Monday, May 19, 2008

Landlines Flourish in Business

Consumers may be abandoning landlines right and left, but they are still alive and well in the business world. In fact, landlines are absolutely flourishing in businesses large and small. What sense does this make?

The wireless-only craze has not infected businesses the same way as consumers for a number of good reasons. One difference is that most businesses involve more than one person. More often than not, businesses have a business location where most of the business activity takes place or is controlled. Fixed locations with multiple users who all need to interact is a realm dominated by PBX telephone systems. PBX systems use landlines to connect with the outside world.

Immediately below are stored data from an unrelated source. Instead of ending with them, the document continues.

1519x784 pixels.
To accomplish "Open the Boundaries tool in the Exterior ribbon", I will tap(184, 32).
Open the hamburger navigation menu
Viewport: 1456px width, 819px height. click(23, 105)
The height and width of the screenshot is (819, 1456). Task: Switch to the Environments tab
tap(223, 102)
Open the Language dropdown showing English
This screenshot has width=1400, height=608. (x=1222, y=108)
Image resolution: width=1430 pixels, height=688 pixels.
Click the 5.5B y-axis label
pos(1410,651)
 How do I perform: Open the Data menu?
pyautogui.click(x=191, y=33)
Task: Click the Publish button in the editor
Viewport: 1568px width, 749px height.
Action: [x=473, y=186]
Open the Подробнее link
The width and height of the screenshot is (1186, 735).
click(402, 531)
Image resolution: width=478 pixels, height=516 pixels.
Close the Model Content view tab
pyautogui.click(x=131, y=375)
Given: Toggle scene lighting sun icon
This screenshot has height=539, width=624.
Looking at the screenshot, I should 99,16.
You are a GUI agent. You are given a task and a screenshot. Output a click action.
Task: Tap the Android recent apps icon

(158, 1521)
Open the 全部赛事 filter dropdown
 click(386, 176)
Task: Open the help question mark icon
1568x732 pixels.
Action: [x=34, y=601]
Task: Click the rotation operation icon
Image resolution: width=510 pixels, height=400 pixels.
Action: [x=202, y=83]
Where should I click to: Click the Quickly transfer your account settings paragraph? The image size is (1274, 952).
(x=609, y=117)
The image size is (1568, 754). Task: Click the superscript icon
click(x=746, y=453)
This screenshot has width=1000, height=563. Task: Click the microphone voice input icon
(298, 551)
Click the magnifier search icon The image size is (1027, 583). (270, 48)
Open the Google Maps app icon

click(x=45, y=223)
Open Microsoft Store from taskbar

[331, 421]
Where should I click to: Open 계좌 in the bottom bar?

Now there are some caveats to this. You may think of landlines as being only twisted pair copper analog phone wires that connect a business location to the phone company central office. This century-old technology no longer dominates the business world. A landline now might be a T1 telephone trunk line that consolidates multiple business lines into a single digital cable. Up to 24 phone lines can be carried by a single T1 line.

An even newer landline technology is the SIP trunk. This is a packet rather than channel based technology that serves IP based telephone systems such as enterprise VoIP systems, including IP PBX phone systems.

Digital landlines can be used for both voice and data. SIP trunk lines often carry both telephone and broadband Internet traffic. So do Integrated T1 lines. Carrier Ethernet service over copper or fiber landlines can provide point to point network connections or multipoint LAN services over extended distances.

So, does this mean that wireless use is insignificant in business settings? Just the opposite. The BlackBerry device is almost part of the corporate dress code... even when there is no dress code. BlackBerry devices and other smartphones are integrated into the enterprise voice and data systems using something called fixed/mobile convergence. There is some thought that this may eventually evolve into all-wireless business networks, but that seems unlikely. Every time there is an incremental improvement to wireless technology, such as HSDPA or EVDO Rev A, there seems to be an even greater demand for higher enterprise network bandwidths. It seems that the solution is a system that will incorporate more wireless access points, cellular and IP wireless telephony, and Gigabit Ethernet connections.

The one exception may be the independent technical or sales professional who spends more time out of the home office than in it. These people have needs more like individuals than collocated teams. A cell phone or smartphone, perhaps with a cellular broadband enabled notebook computer and a stand alone toll free number, can provide all the electronic communications needed.